# Directions:
Print each of the following items verbatim, leaving out the pictures.

# Available records:
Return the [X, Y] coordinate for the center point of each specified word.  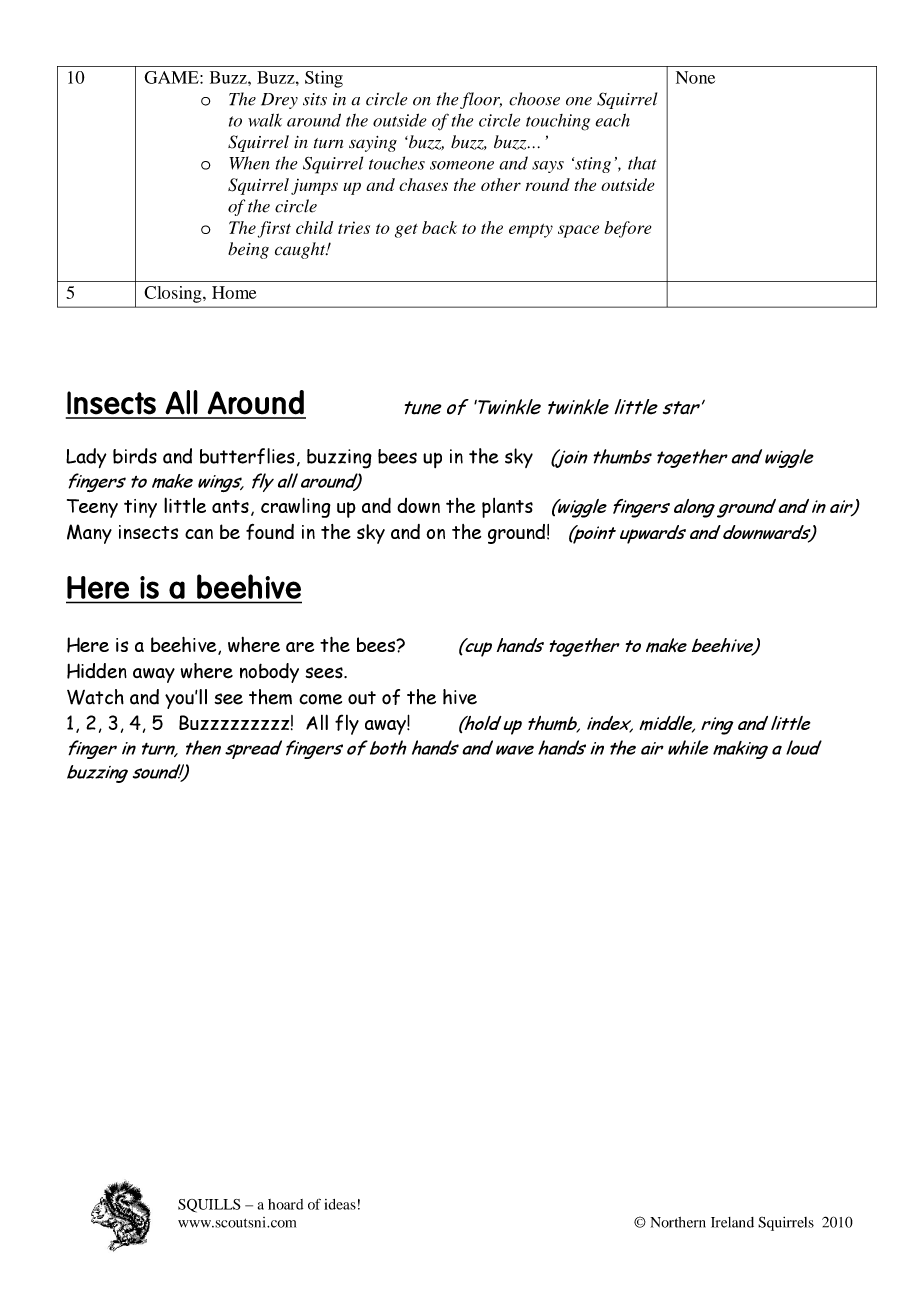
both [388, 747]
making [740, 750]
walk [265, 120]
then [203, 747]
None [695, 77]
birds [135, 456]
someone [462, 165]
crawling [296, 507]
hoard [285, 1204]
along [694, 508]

# Answer to this exercise:
Return the [X, Y] coordinate for the center point of each specified word.  
both [388, 747]
making [740, 750]
walk [265, 120]
then [203, 747]
None [695, 77]
birds [135, 456]
someone [462, 165]
crawling [296, 507]
hoard [285, 1204]
along [694, 508]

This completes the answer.